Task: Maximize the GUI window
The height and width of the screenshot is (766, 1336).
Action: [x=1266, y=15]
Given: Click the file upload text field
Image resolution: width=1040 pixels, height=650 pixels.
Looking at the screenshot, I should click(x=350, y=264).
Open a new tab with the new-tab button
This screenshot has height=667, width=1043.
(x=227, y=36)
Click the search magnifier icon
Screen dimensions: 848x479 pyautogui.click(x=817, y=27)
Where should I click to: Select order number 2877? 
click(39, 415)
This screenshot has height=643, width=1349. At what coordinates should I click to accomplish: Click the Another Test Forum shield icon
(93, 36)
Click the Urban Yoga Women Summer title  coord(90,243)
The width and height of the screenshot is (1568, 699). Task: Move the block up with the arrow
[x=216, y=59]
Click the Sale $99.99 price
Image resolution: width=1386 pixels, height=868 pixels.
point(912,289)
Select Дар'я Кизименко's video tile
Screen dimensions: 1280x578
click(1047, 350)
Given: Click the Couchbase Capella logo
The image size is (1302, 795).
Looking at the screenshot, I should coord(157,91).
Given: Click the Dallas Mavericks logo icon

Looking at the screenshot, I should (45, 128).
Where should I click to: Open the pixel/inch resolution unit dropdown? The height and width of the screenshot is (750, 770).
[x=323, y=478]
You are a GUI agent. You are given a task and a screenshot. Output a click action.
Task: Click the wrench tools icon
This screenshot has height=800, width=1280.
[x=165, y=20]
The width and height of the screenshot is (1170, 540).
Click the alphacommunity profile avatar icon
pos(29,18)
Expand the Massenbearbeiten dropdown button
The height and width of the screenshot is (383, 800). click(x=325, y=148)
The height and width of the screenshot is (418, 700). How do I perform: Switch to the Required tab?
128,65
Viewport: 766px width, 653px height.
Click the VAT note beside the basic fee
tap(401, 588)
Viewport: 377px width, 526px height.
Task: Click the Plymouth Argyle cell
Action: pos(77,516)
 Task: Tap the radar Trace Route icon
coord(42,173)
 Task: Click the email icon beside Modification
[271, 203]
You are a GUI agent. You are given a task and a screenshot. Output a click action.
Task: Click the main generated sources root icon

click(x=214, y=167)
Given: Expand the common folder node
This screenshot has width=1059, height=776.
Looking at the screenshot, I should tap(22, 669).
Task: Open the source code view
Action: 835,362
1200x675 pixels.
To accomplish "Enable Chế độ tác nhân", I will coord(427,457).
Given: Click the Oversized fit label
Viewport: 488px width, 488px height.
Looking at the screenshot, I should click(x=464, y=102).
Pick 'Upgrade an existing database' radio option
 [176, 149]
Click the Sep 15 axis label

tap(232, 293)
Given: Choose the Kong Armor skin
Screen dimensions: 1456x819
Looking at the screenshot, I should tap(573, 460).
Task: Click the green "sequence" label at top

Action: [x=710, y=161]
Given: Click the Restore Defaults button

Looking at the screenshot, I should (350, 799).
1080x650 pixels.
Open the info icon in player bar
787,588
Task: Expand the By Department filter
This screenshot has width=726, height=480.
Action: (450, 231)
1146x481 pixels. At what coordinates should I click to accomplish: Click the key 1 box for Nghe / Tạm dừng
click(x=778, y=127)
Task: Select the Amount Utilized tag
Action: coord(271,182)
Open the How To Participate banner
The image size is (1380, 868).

* * * *

▸ About this exercise: Only the lines from the one holding "1146x481 pixels. At" to the end of the material are wanted, each transcribed exactly.

▸ Task response:
1146x481 pixels. At what coordinates should I click to accomplish: Click the key 1 box for Nghe / Tạm dừng
click(x=778, y=127)
Task: Select the Amount Utilized tag
Action: coord(271,182)
Open the How To Participate banner
The image size is (1380, 868).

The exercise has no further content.